Top of TEXT SECTION

The port drops mean that the 'inside' IP/ports couldn't be mapped because there is not enough ports left on give public IP. Do you do block allocations? How many inside IPs per one outside IP? If these drops are increasing quickly it means that your customers are most likely having issues accessing the internet. The number of ports will be generally specific to your customer base (for example setup for mobile tends to be able to get away with less ports then customers on fibre access).
No translation drops are generally harmless - these are things like port scans across your ranges, packets received past time-outs for give protocols, etc.

Bottom of TEXT SECTION
Top of SOURCE MATERIAL

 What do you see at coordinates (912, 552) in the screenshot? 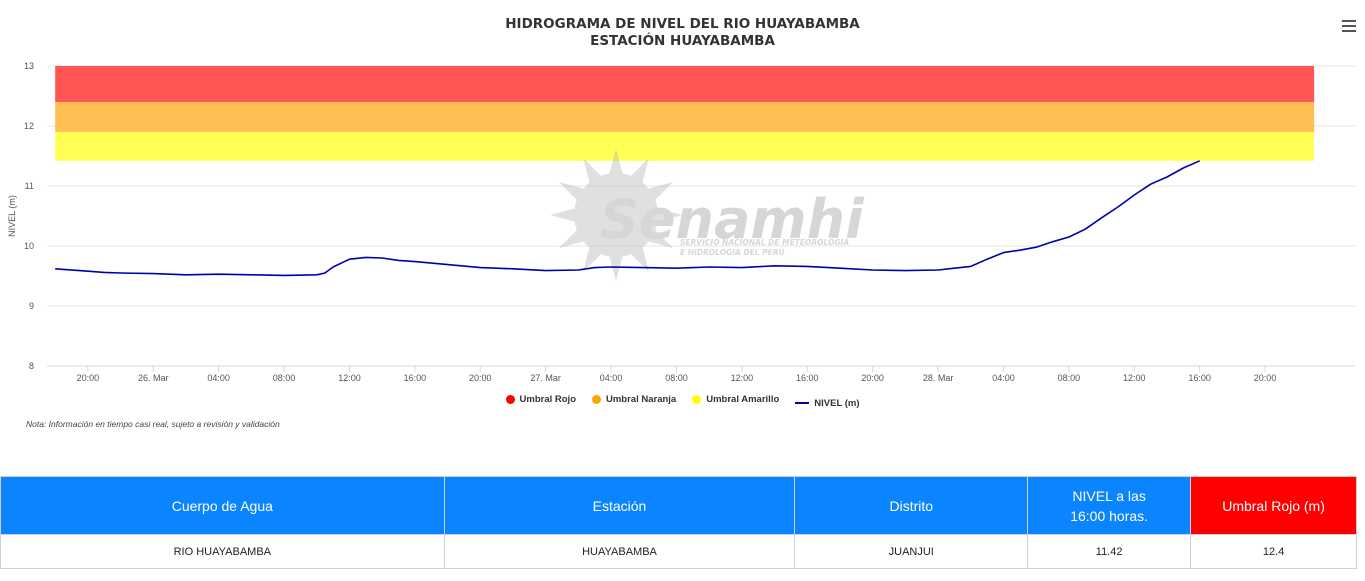
I see `cell-distrito: JUANJUI` at bounding box center [912, 552].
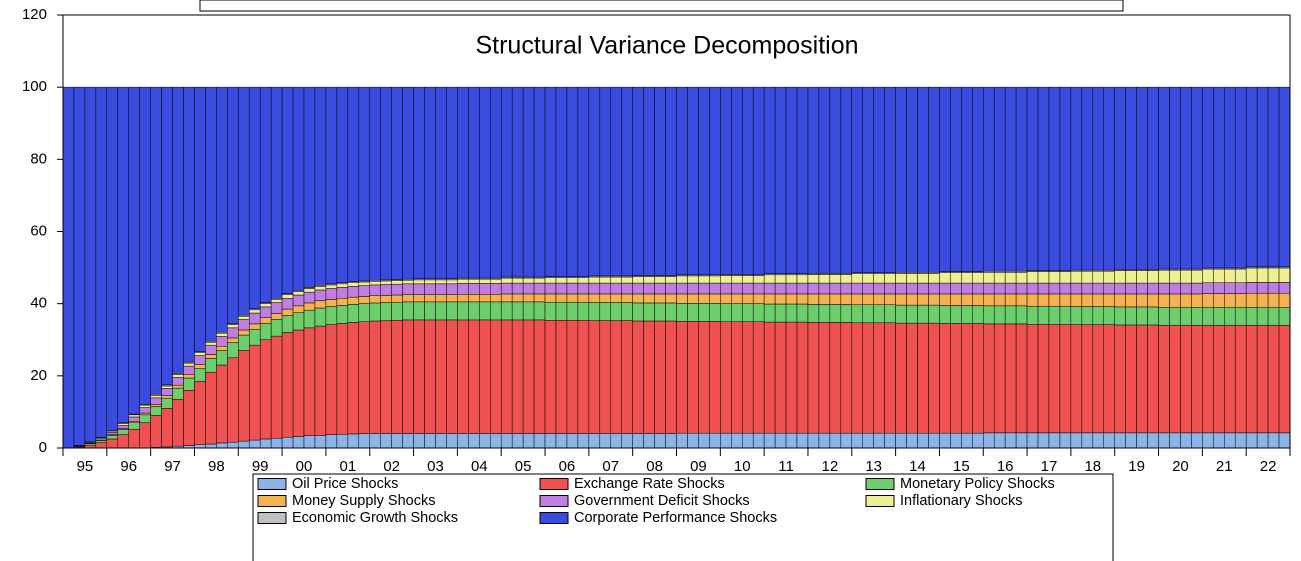  I want to click on x-tick-label: 01, so click(348, 466).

Bottom of SOURCE MATERIAL

Please quote the passage on NAT port drops and translation drops in full, word for word.

The port drops mean that the 'inside' IP/ports couldn't be mapped because there is not enough ports left on give public IP. Do you do block allocations? How many inside IPs per one outside IP? If these drops are increasing quickly it means that your customers are most likely having issues accessing the internet. The number of ports will be generally specific to your customer base (for example setup for mobile tends to be able to get away with less ports then customers on fibre access).
No translation drops are generally harmless - these are things like port scans across your ranges, packets received past time-outs for give protocols, etc.